Marcel Duchamp avait créé à New York une revue appelée « The blind man » dans laquelle il mélangeait d’un ton humoristique différents sujets comme la philosophie, la littérature ou l’art. A mon petit niveau, d’abord inconsciemment puis sciemment, je m’étais attaché à élargir le champ des sujets traités par le plasticien parce que l’Homme - sans distinction de sexe - est aveugle ; parce que les points de Damien Hirst sont des inscriptions en braille pour des aveugles qui voient en couleur.
Assis dans une rame de métro newyorkais, je m’étais morfondu en regardant les tombes blanches de l’anonymat et avait regretté que nous ne fûmes pas capables d’avoir des épitaphes plus originales: «Je vous l’avais bien dit que cela se terminerait mal», pour le pessimiste, «A bientôt» pour le pisse-froid ou «Vie éternelle au royaume des cieux» pour l’indécrottable naïf.

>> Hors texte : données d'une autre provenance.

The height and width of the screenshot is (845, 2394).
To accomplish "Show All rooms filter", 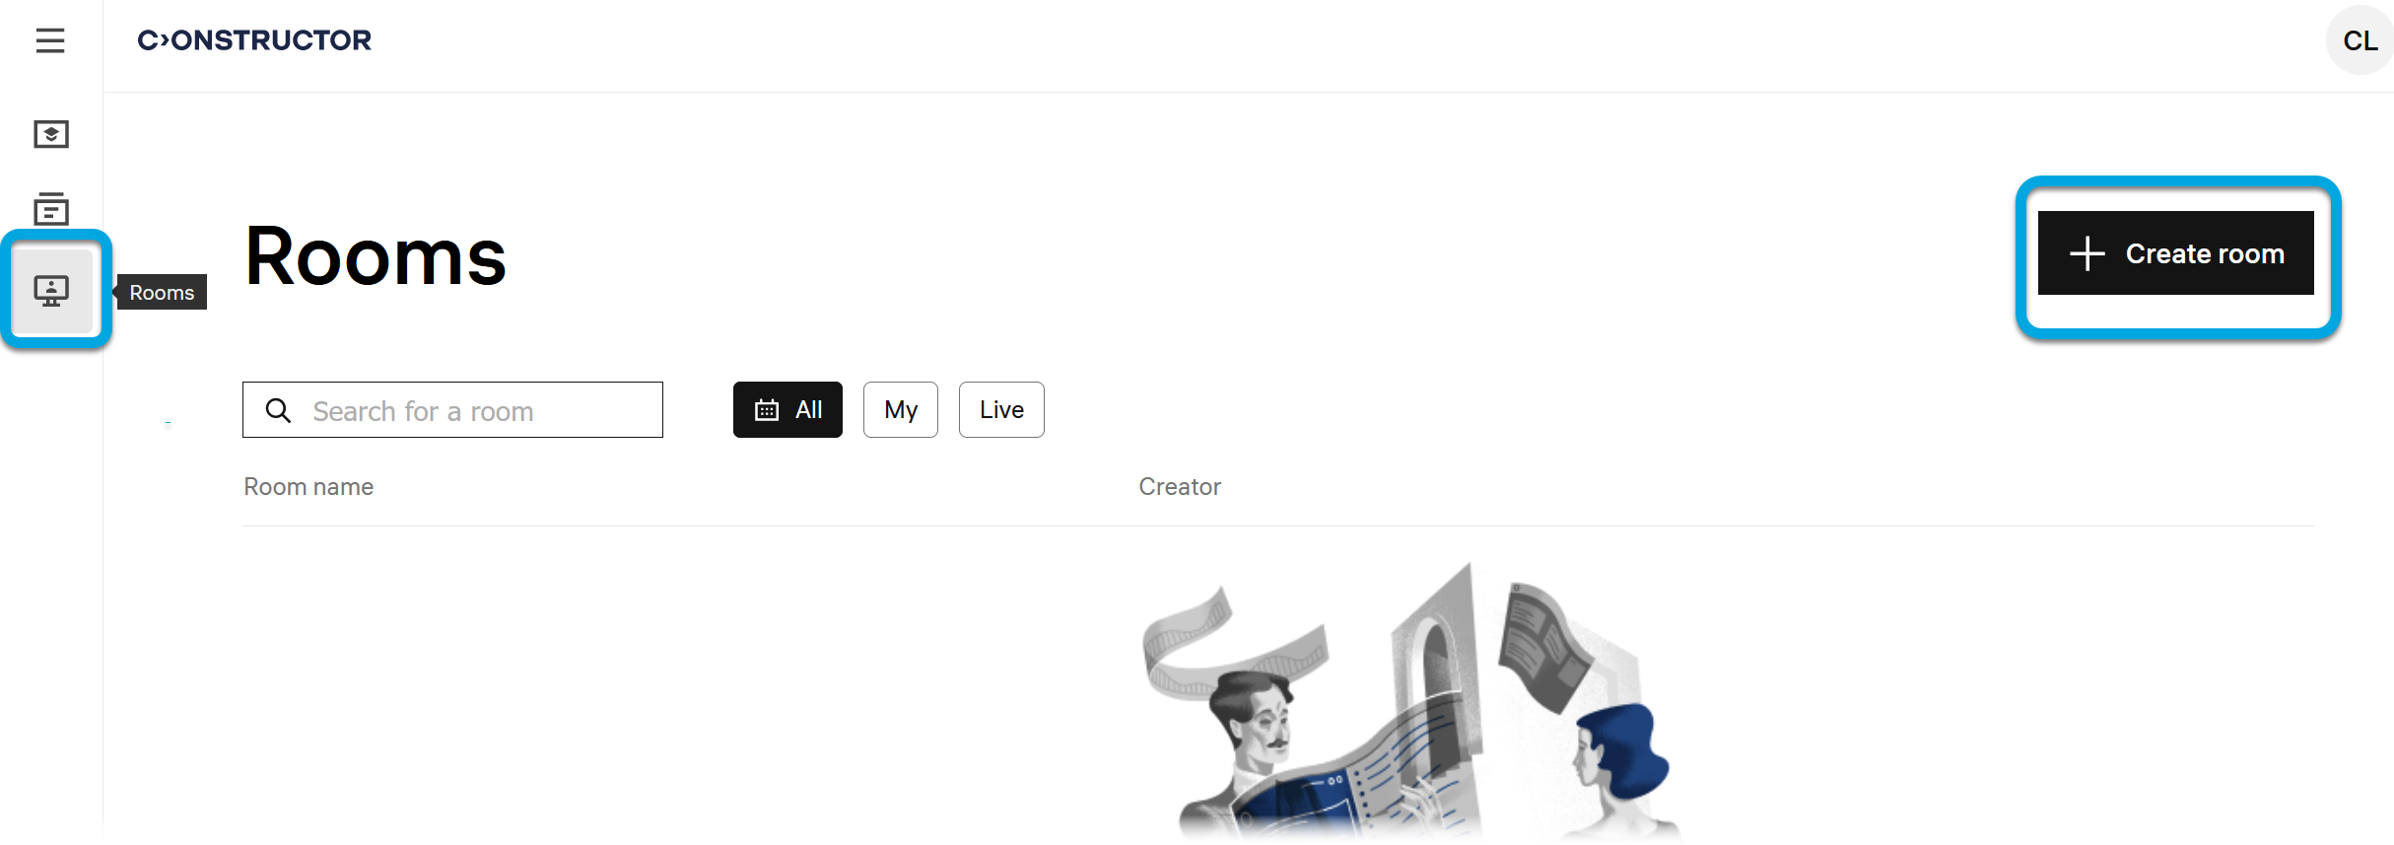I will [787, 409].
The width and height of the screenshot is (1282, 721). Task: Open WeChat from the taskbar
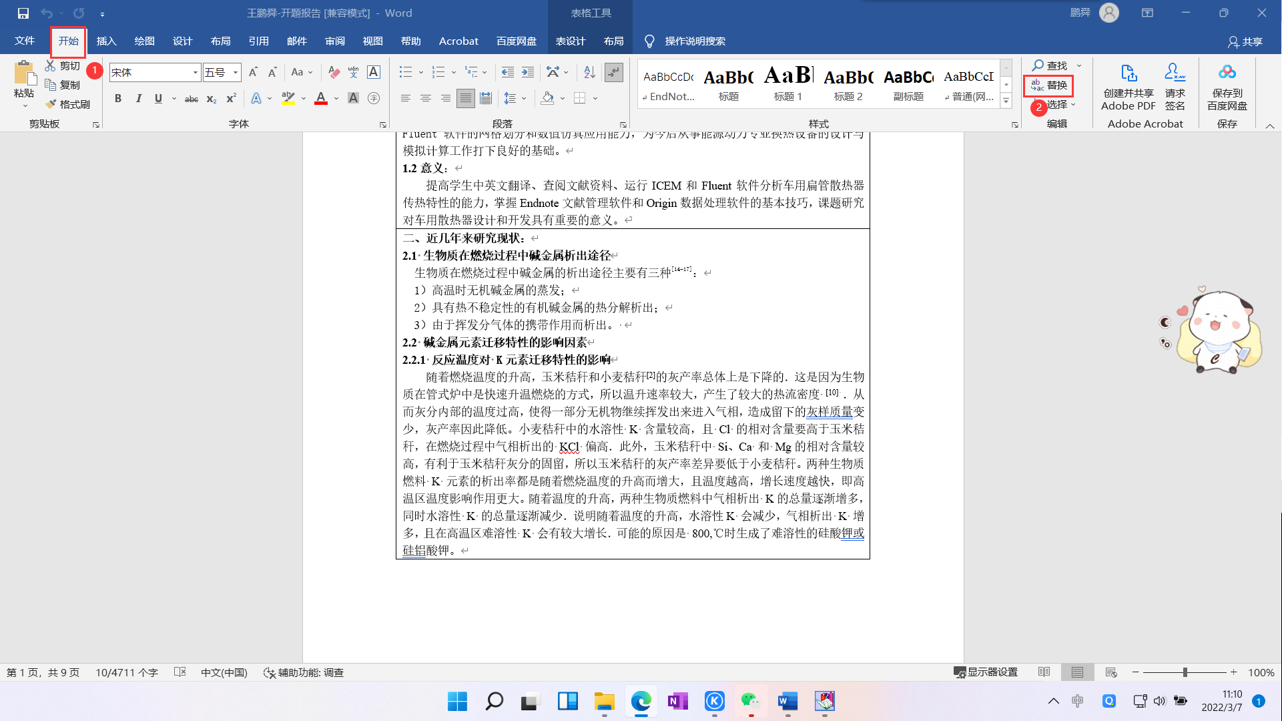(751, 701)
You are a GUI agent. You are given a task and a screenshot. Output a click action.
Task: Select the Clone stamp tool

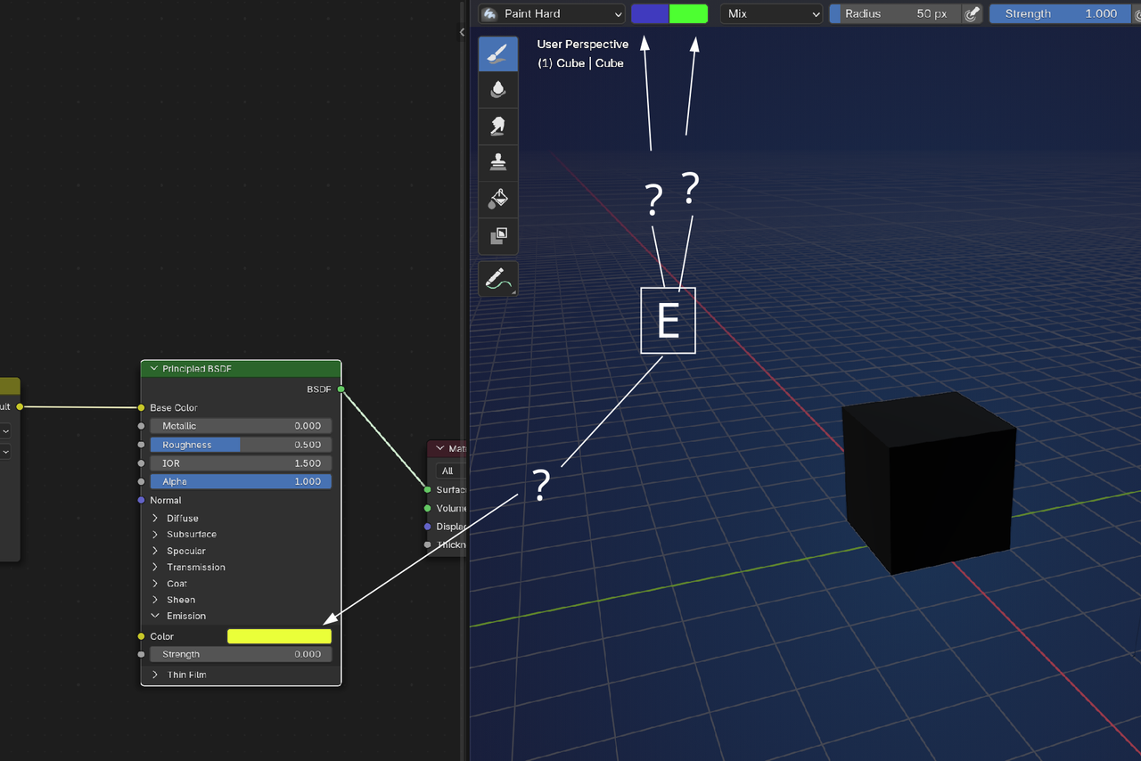498,162
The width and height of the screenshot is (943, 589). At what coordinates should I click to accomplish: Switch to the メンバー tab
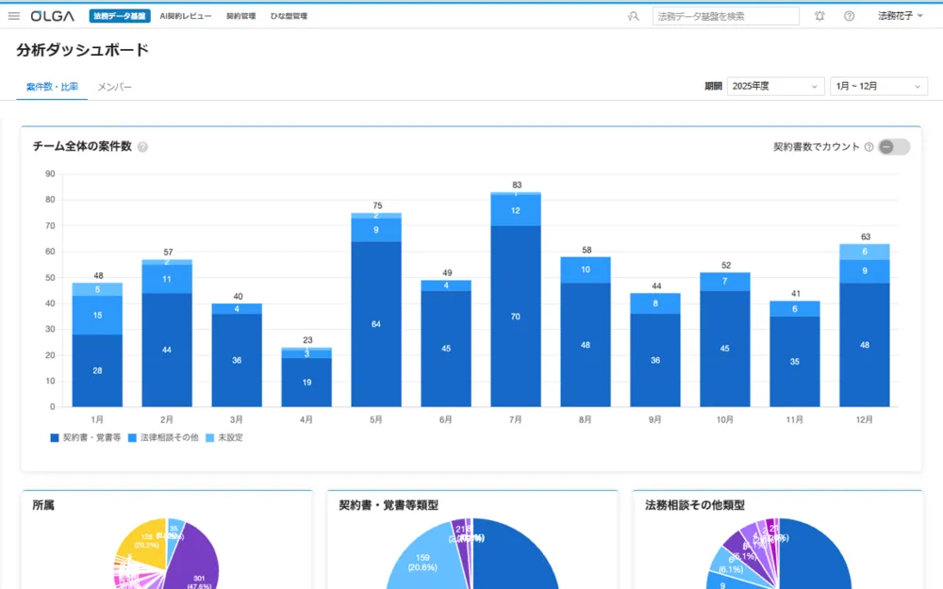point(115,87)

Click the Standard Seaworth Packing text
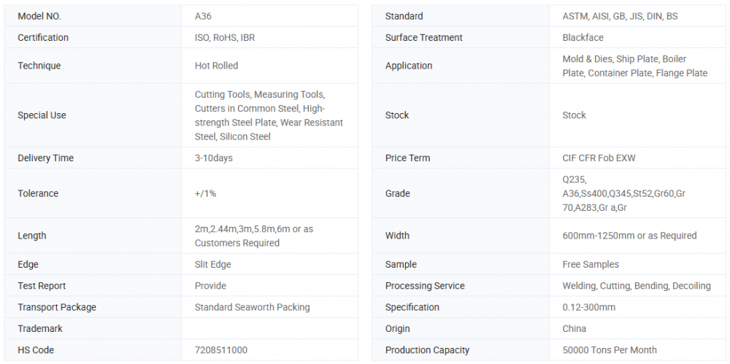(252, 307)
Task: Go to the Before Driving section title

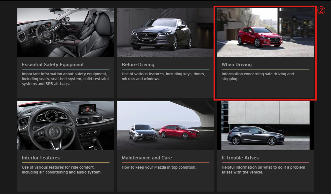Action: (138, 65)
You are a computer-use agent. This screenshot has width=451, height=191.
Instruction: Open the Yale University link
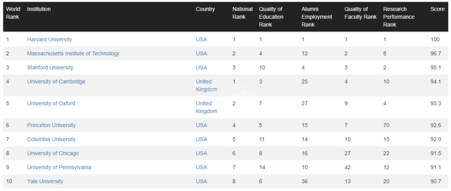tap(45, 181)
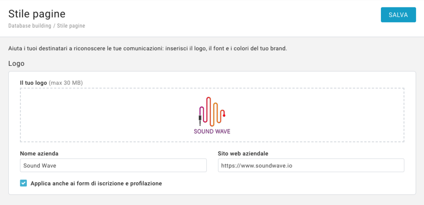Viewport: 424px width, 205px height.
Task: Focus the Sito web aziendale input field
Action: (311, 166)
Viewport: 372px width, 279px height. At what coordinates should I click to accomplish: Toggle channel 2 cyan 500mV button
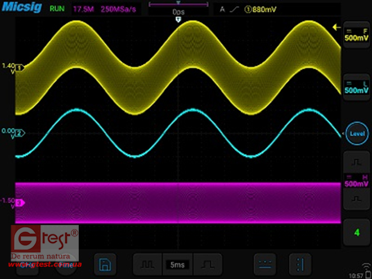point(356,87)
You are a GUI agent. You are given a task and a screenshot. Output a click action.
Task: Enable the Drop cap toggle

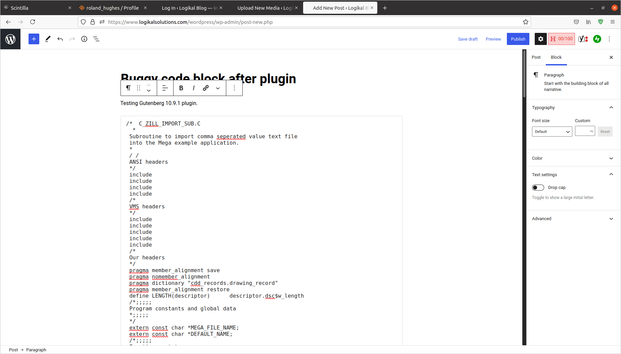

Duchamp choisit d’avoir pour épitaphe « D’ailleurs, c’est toujours les autres qui meurent ». Si je devais économiquement et socialement disparaître, sort qui devrait être naturellement le mien, mon épitaphe serait « Ici gît un point blanc qui s’est battu jusqu’au bout ». Mais je bouge encore car je veux encore croire qu’Rrose Sélavy. Sans distinction de sexe, sans opposition, quelque soit sa couleur et au-delà d’une journée dans l’année. Ai-je tort ? Quel sera finalement mon sort ? Celui de tous les autres points blancs?